Neither man replied.

“And I have learned some quite extraordinary things about Sir Jonathan Cottrell’s murder.”

“Have you learned who beat him and left him in that alleyway?” Sam’s voice was flat, level, and hard as a sadiron. “Acquired evidence that will convince Colonel Leslie not to send him? Or the Admiralty Tribunal to acquit him?” It was Abigail’s turn not to be able to meet his gaze. “We have no more time to wait, Nab. We have no more time to hope that what you seek will fall into your hand. We must act—one way or another.”

“First tell me this,” said Abigail. “When was this Toby Elkins last seen? When did he last come into the Man- o’-War?”

“The twelfth of February,” replied Sam at once. “Having taken the house, and paid his rent, about three weeks before. Letters, communications, everything since then are still under the bar in the taproom. Believe me, Nab,” he went on, “we have looked for this man—or a man of his description—everywhere in Boston.
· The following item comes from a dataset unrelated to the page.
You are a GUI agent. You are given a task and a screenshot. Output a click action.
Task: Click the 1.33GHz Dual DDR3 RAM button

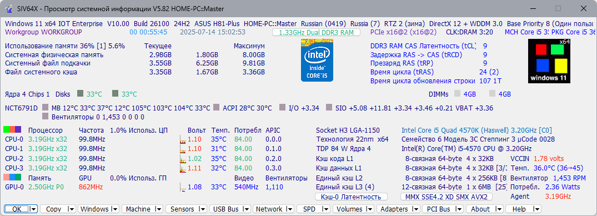316,32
We have asked tavern-keepers and rich men’s servants, street-urchins and merchants and the farmers in every town in riding distance, if there is an Englishman who came into these parts at any time this winter, probably from Barbados, who cannot be otherwise accounted for . . . And especially I have asked,” he added, “after Sunday night, when he would have had the mark of your fingernails on his ear, for all the world to see. ’Twere Elkins, he must have been somewhere in the town from the time the gates were shut on the Neck until at least it grew light enough for a boat to get across the river and believe me, I had men at both the ferries and the Neck when that sun came up. And we have found nothing.”

“That there was a conspiracy afoot, I will readily believe,” said Revere, as Abigail drew breath to protest.